W ocenie UODO szeroki katalog odbiorców danych oraz brak jasnych, szczegółowych zasad ich udostępniania mogą stwarzać ryzyko naruszenia zasady przejrzystości i minimalizacji danych. Organ podkreśla, iż sposób udostępniania danych powinien być tak ukształtowany, aby wykluczyć możliwość identyfikacji ucznia przez podmioty nieuprawnione lub w sytuacjach, w których nie jest to niezbędne dla realizacji konkretnego celu.
Retencja danych – potrzeba ustalenia proporcjonalnych okresów przechowywania
UODO analizuje również kwestię retencji danych. Obowiązujące przepisy przewidują, iż dane identyfikacyjne mają być usuwane po 5 latach od zakończenia nauki w danej szkole, natomiast dane dotyczące cech fizycznych i wyniki testów mają być przechowywane bezterminowo. UODO wskazuje, iż ustawodawca nie określił celu, który uzasadniałby tak długi okres przechowywania tych danych.
W ocenie organu cele ewidencji mają charakter bieżący – dotyczą monitorowania sprawności i ewentualnie identyfikacji talentów sportowych – i nie uzasadniają konieczności przechowywania szczegółowych danych dotyczących zdrowia po zakończeniu nauki. W związku z tym okres retencji powinien być powiązany z czasem, w którym dane są rzeczywiście potrzebne, natomiast dłuższe przechowywanie mogłoby dotyczyć wyłącznie danych zanonimizowanych, służących celom statystycznym.

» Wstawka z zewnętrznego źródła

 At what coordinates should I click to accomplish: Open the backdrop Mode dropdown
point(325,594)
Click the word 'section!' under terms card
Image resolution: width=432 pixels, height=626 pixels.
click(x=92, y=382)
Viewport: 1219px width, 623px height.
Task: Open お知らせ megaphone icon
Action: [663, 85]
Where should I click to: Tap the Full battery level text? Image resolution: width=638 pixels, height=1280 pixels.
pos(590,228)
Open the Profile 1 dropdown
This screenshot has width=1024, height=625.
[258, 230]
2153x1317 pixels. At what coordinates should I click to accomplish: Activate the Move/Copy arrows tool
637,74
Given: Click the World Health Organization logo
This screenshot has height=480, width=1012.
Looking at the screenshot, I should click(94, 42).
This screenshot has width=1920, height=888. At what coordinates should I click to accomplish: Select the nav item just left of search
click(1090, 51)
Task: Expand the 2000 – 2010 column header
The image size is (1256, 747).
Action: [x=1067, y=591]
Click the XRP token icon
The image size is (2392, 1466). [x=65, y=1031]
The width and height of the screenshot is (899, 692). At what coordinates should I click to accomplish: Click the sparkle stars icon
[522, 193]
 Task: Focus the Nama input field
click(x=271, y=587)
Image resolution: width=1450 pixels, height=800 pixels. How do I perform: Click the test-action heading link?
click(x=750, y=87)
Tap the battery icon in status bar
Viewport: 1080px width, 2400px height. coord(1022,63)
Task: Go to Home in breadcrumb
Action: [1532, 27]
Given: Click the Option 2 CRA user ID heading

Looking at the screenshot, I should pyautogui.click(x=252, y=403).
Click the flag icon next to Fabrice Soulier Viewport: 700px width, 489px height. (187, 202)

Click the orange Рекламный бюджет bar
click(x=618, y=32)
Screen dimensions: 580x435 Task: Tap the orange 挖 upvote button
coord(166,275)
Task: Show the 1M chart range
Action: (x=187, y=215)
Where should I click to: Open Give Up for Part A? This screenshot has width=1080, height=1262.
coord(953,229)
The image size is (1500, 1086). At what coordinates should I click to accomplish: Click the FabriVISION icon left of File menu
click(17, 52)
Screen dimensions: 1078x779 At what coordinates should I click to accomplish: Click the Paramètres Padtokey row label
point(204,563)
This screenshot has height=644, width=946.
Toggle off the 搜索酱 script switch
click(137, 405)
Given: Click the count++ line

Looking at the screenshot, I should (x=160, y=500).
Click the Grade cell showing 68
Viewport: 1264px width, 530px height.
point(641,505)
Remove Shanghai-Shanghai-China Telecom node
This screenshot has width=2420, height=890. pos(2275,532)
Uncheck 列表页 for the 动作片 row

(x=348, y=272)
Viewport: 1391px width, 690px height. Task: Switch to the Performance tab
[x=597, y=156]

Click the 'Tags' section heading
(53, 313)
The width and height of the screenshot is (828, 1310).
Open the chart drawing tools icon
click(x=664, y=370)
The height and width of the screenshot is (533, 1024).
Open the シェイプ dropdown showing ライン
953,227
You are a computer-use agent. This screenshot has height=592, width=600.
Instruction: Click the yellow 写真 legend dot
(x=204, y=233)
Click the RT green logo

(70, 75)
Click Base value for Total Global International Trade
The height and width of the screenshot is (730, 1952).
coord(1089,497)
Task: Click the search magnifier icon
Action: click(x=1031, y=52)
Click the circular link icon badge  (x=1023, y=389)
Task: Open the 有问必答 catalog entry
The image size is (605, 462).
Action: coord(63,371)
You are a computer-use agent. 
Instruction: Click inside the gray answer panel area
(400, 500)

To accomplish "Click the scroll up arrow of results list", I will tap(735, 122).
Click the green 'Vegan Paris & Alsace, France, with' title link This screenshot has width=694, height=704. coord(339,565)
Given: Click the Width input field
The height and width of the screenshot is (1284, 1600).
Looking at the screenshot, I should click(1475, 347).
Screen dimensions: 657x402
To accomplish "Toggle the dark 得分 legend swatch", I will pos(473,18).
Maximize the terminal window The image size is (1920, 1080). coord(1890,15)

Brak oceny skutków dla ochrony danych na etapie legislacyjnym
UODO zauważa, iż na etapie projektowania regulacji nie przeprowadzono testu prywatności ani oceny skutków regulacji dla ochrony danych, mimo iż centralna ewidencja obejmuje dane milionów dzieci, w tym dane szczególnej kategorii. Organ przypomina, iż zasada privacy by design oraz art. 35 ust. 10 RODO umożliwiają przeprowadzenie takich analiz w ramach procesu legislacyjnego, co ułatwiłoby późniejsze stosowanie przepisów przez administratorów danych.
Rekomendacje UODO i potencjalne kierunki zmian
W podsumowaniu Prezes UODO wskazuje na konieczność doprecyzowania celu przetwarzania danych oraz ponownej analizy ich zakresu w kontekście zasady minimalizacji. Organ podkreśla również potrzebę ustanowienia wyraźnej podstawy prawnej dla przetwarzania danych dotyczących zdrowia, doprecyzowania zasad udostępniania danych oraz powiązania okresów retencji z rzeczywistymi potrzebami wynikającymi z realizowanych zadań publicznych.
UODO zauważa także, iż potencjalnym rozwiązaniem mogłoby być oparcie udziału w ewidencji na zgodzie ucznia lub jego rodziców, o ile zgoda ta spełniałaby wymóg dobrowolności w rozumieniu RODO. Wymagałoby to jednak zasadniczego przekształcenia obecnego obowiązku ustawowego dotyczącego przekazywania danych o masie i wzroście ucznia.